The disciplines of universities have an impact on how universities interact with society in their daily activities. Professors of, for example, law and medicine are almost routinely involved in tasks falling within the definition of the third mission, be it through consultation, expert opinions, or in other ways. Also the treatment of patients in university hospitals is usually understood as community service. Climate research has a different impact agenda and stakeholders than do some fields of social sciences and humanities. In some areas of basic science, identifying the natural point of contact with society may require more creative thinking and decision-making.

In good universities, one therefore always encounters a great variety of third mission activities, as should certainly be the case. Universities should promote and offer incentives for such activities. The difficult question of how to measure and incentivize third mission activities is discussed in the next section of the chapter.

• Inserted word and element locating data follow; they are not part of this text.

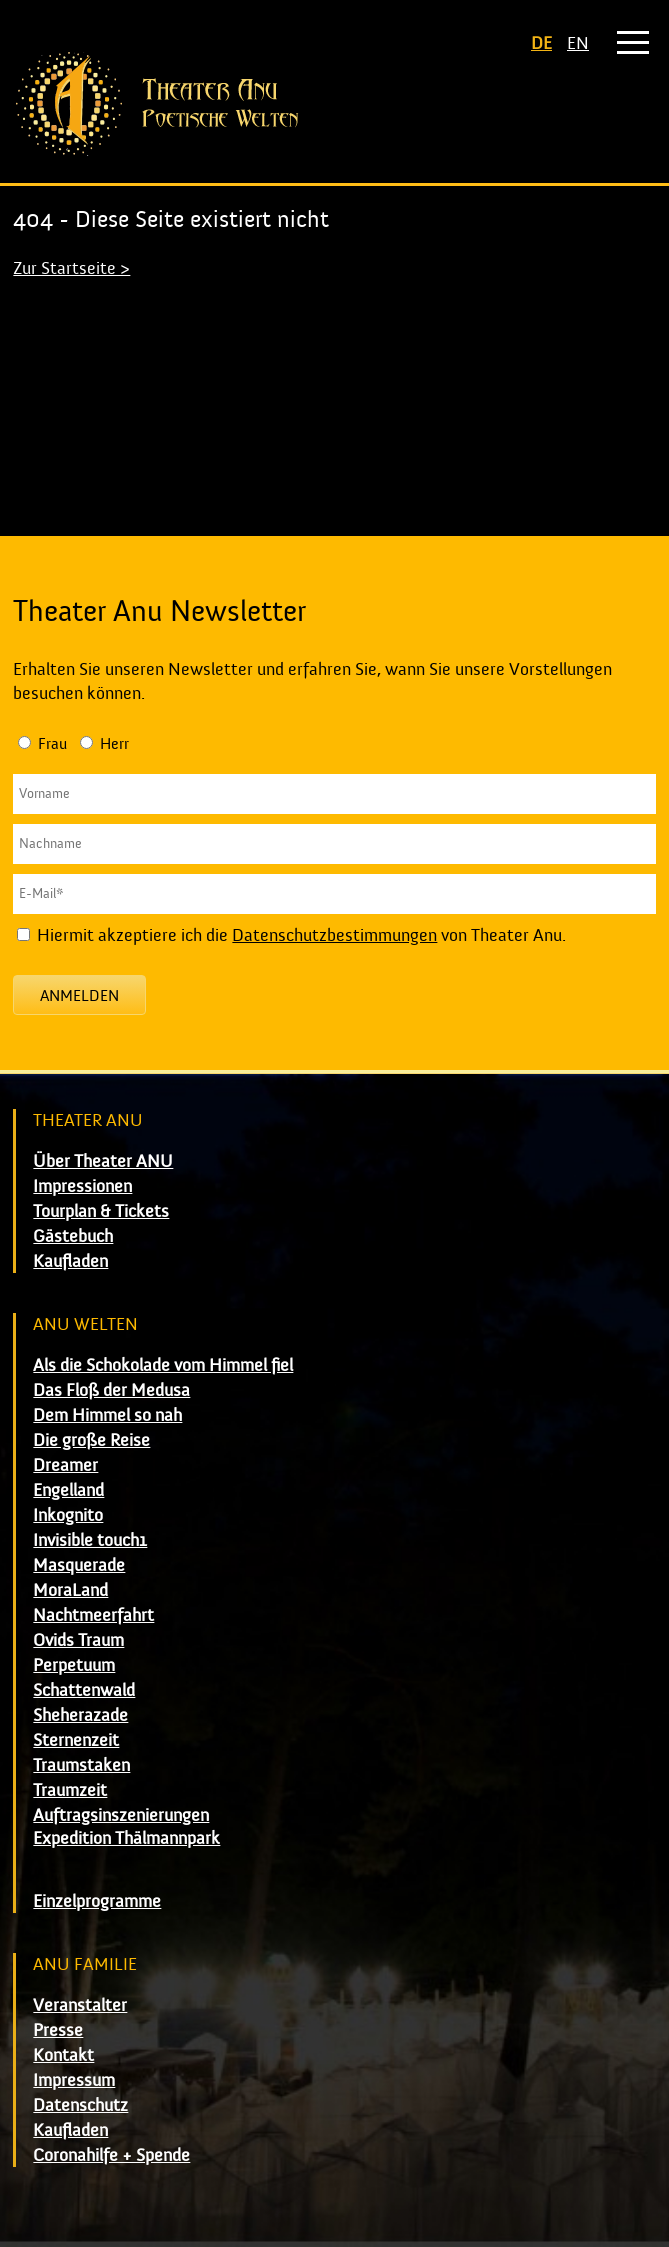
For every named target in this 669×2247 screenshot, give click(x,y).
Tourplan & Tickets (101, 1211)
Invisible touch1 (90, 1540)
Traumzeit (70, 1790)
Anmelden (79, 996)
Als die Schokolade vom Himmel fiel (163, 1365)
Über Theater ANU (103, 1161)
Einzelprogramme (97, 1901)
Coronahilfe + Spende (111, 2155)
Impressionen (82, 1186)
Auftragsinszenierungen (121, 1815)
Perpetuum (74, 1665)
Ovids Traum (78, 1640)
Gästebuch (73, 1236)
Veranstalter (80, 2005)
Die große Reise (91, 1440)
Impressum (74, 2080)
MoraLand (70, 1590)
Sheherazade (80, 1715)
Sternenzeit (76, 1740)
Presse (58, 2030)
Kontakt (63, 2055)
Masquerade (79, 1565)
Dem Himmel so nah (107, 1415)
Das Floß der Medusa (111, 1390)
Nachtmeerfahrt (93, 1615)
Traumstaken (81, 1765)
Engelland (68, 1490)
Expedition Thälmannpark (126, 1838)
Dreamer (65, 1465)
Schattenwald (84, 1690)
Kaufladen (70, 1261)
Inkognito (68, 1515)
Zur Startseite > (71, 268)
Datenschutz (80, 2105)
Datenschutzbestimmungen (334, 935)
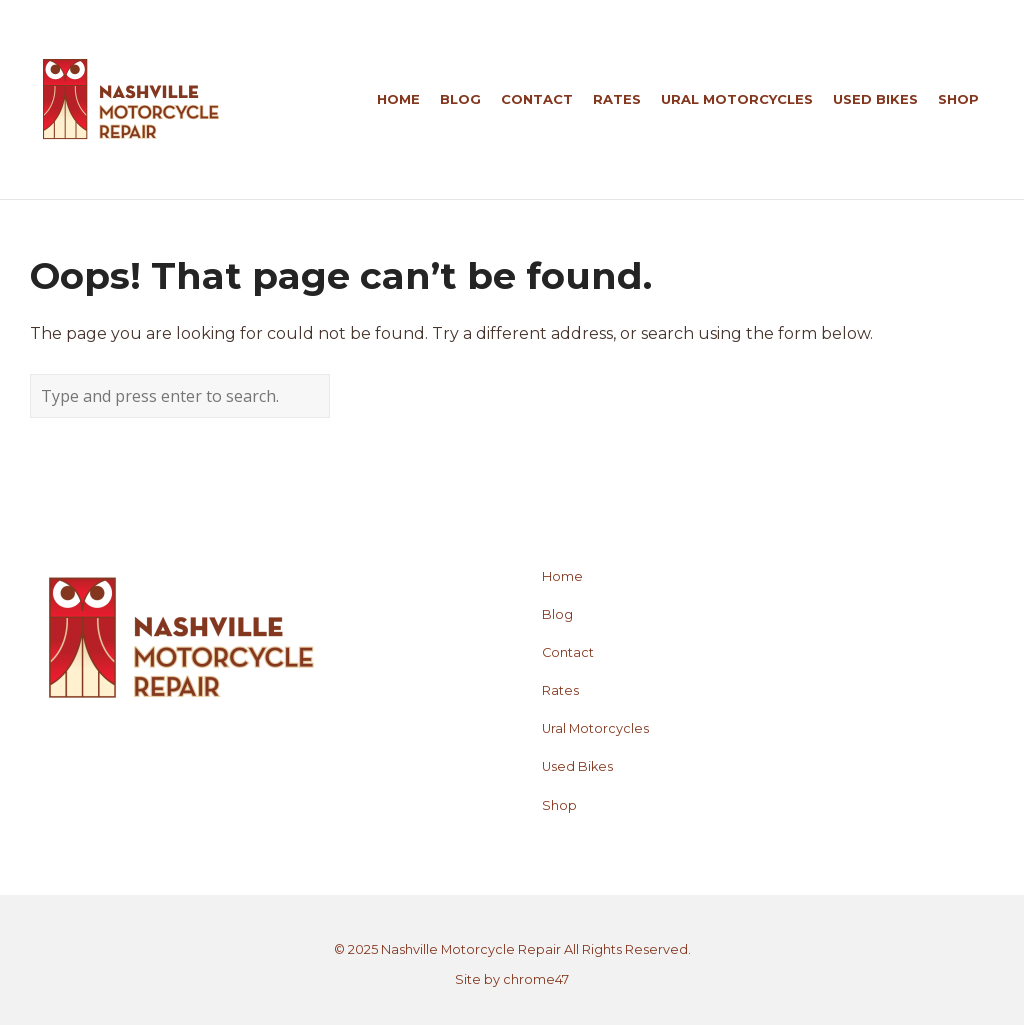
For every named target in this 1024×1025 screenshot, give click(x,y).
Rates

Universities that seek to appear as excellent in serving society and mankind cannot, however, be content with merely general promotion of the third mission. They have to proceed further toward more strategic enhancement of the area. Designing and constructing strategies in this area requires choice of the most important third mission activities of universities and their place in universities' branding. This of course is closely connected with the definition of universities' values. I will return to the strategic issues in a later section of the chapter.

  • [1] STEM is an acronym referring to the academic disciplines of science, technology, engineering, and mathematics.